Vermenschlicht sind meine Hunde sicher nicht – und wenn doch, mir doch egal. Folgen hat das keine für uns und ich glaube 99% der anderen, vermenschlichten Hunde da draußen auch nicht. Es sind halt immer die anderen, die damit ein Problem haben … warum auch immer. Und wenn Vermenschlichung bedeutet auf seinen Hund acht zu geben, ihn als Lebewesen zu respektieren und seine hündischen Bedürfnisse zu erfüllen weil wir uns eben um unsere liebsten Freunde kümmern – tja dann finde ich sollte jeder Hund vermenschlicht werden. Einfach aus Prinzip.

2 Kommentare

  1. Hallo Daniela,

    ich kann dir nur zustimmen!

    Mit wollten die sog. Hundeprofis auch immer erzählen, dass ein HUnd auf gar keinen Fall vor einem durch die Tür gehen darf und das der Hund nicht einzufordern hat, wann gekuschelt wird! <—Teufelszeug und wenn man nachgibt, dann hat man verratzt! Quatsch mit Sosse!

    Es kommt sicherlich auf den Hund an. Es gibt Hunde, die brauchen eine härtere Hand, im Sinne von Disziplin, aber wenn ein Hund ansonsten keine Macken hat, dann muss da nicht unnötig dran "rumdrillen".

    Hat man eine Beziehung zu seinem Hund, die natürlich da sein sollte, dann kann man auch locker lassen, finde ich.

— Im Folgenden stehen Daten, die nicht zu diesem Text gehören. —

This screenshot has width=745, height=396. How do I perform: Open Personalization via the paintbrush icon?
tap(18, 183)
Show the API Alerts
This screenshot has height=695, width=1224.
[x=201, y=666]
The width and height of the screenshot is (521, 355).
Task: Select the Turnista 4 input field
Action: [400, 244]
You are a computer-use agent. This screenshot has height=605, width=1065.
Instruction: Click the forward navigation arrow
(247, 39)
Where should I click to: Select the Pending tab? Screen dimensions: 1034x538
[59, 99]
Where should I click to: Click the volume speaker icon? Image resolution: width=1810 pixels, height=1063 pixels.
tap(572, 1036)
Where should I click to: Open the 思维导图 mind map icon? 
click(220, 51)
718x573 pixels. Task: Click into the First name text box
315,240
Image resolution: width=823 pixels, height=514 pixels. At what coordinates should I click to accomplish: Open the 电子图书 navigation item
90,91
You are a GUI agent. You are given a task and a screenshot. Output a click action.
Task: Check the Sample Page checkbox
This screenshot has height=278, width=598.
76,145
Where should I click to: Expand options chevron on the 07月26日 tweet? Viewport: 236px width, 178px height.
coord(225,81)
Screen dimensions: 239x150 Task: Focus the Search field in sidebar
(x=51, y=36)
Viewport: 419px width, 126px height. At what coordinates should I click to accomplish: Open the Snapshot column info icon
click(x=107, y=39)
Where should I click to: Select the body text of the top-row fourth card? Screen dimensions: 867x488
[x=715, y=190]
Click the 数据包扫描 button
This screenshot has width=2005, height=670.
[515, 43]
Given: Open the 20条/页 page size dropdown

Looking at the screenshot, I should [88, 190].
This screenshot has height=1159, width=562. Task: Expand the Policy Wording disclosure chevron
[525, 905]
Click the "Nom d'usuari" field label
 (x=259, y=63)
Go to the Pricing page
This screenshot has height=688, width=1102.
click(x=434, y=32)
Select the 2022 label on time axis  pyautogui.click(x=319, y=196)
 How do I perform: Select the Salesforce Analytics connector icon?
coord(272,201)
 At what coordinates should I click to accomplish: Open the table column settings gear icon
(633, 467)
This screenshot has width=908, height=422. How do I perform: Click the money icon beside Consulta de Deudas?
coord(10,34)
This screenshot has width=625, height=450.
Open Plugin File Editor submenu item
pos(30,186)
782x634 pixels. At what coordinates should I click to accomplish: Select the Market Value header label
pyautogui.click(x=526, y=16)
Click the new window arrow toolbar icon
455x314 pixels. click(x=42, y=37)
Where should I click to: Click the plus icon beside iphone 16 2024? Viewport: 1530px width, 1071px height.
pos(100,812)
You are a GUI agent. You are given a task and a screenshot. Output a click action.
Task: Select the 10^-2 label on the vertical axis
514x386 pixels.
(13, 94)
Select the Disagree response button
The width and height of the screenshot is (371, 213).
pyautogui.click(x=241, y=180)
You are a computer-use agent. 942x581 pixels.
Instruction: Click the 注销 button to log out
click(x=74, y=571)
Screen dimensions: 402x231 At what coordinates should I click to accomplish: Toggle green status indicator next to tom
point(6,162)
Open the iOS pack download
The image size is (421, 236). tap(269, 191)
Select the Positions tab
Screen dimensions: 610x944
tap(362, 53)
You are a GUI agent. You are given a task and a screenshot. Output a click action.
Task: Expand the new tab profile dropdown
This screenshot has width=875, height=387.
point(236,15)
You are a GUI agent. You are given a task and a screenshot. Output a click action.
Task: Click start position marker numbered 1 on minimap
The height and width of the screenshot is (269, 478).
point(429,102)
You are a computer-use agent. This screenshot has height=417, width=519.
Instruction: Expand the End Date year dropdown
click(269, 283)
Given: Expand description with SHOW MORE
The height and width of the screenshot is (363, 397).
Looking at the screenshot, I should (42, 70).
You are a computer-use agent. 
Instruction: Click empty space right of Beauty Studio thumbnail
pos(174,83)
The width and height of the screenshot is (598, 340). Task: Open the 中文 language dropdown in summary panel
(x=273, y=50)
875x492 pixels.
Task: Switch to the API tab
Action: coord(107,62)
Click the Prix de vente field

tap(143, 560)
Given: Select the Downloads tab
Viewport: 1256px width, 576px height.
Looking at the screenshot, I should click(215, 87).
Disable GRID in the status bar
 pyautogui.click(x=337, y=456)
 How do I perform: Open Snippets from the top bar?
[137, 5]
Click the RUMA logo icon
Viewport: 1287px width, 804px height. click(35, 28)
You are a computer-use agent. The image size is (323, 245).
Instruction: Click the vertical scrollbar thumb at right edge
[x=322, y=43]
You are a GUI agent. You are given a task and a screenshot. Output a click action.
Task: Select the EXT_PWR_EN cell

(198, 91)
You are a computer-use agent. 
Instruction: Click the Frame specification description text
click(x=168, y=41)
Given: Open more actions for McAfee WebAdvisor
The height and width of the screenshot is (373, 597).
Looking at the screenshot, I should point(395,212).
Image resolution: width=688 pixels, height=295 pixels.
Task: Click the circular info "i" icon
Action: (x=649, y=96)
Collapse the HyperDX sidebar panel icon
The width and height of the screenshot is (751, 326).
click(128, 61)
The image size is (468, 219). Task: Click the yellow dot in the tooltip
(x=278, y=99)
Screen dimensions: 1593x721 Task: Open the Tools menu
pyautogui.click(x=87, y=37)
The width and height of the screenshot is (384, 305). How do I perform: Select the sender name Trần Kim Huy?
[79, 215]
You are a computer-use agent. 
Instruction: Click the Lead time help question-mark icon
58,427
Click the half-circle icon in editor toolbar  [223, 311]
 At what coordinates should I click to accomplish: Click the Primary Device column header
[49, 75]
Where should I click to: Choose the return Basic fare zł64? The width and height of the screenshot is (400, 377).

Gewisse Sachen müssen sitzen, ein paar Kommandos z.B. zum reibungslosen Umgang miteinander, aber ein Hund muss nicht zu 100% perfekt funktionieren. Dann hört er halt nicht binnen Millisekunden auf den Rückruf, sondern erst, wenn er zu Ende geschnüffelt hat…solange keine unmittelbare Gefahr herrscht, oder der Hund nicht jagt, isses doch egal.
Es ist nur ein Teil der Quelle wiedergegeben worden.